The ideal shield has the SAME resistance (zero) everywhere, same as a good ground and thus NO current potential to flow! It is all the exact same "spot" so current can't flow from HERE to THERE in the same spot. It can when here and there are DIFFERENT resistances relative to ground. This is why shields are rated based on their Transfer Impedance at specific frequencies. How LOW does the resistance look along the shield? Any "wire" will create a ground differential at frequency, so the right shield has to be used.

We can CHANGE the reference voltage from zero to ABOVE ground if we want to, but that EXACT voltage can't "move" or we again create a ground differential. We can have a one volt signal referenced to a million volts with a million and a ONE volt signal. This is still one volt potential difference UNTIL the signal reference point changes up or down. Usually we use something lose to EARTH ground for signal ground, not always. Connecting a SIGNAL ground to EARTH ground can mess this reference up. Make sure the circuit's "lowest potential" spot is understood. It may not be EARTH.
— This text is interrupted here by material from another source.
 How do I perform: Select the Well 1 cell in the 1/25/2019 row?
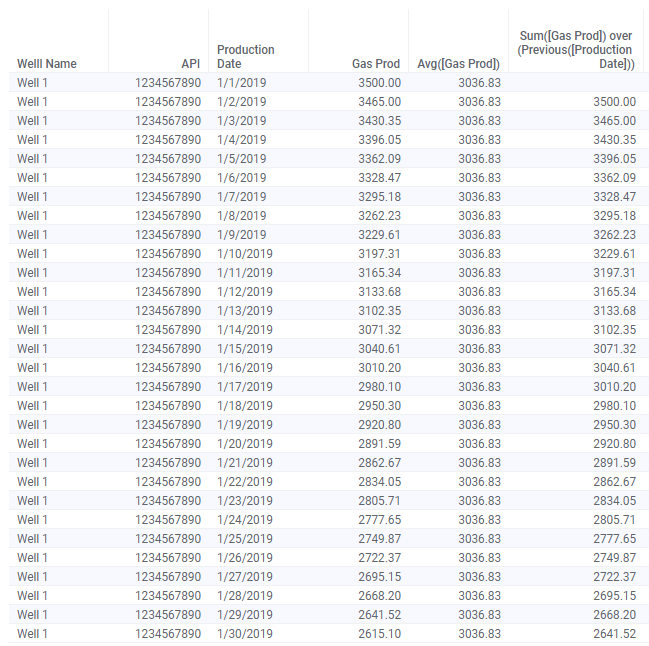32,540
It is hard to remove a shield on an already built cable, true. So lifting a ground may be the better of two BAD situations. That's agreed to, yes. But we have to understand that it is WRONG from a SHIELD standpoint.
Many SPG systems with poor grounds worked better when the SPG were REMOVED and replaced with UNSHIELDED cable! This at least doesn't add noise to the ground bus and, XLR cables of good design can mitigate external noise passively with CMRR built-into the design. Try a UTP balanced cable and see what works. Many XLR have PIN 1 ground issue, too, so be aware of that. No, it isn't "earth" ground but "signal" ground. And yes, PIN 1 can cause SIN noise if they are too far apart in DCR.

NEVER, NEVER, EVER remove a safety ground!!! Now the fault current finds it path to ground through YOU! Touch a faulty unit with a "hot" chassis and guess what? Touch the next GROUNDED device and current goes through YOU. Sometime we learn a lesson ONCE and can repeat it to the angle at the pearly gates. This just tells you you need to FIX your ground, not make it a death trap instead.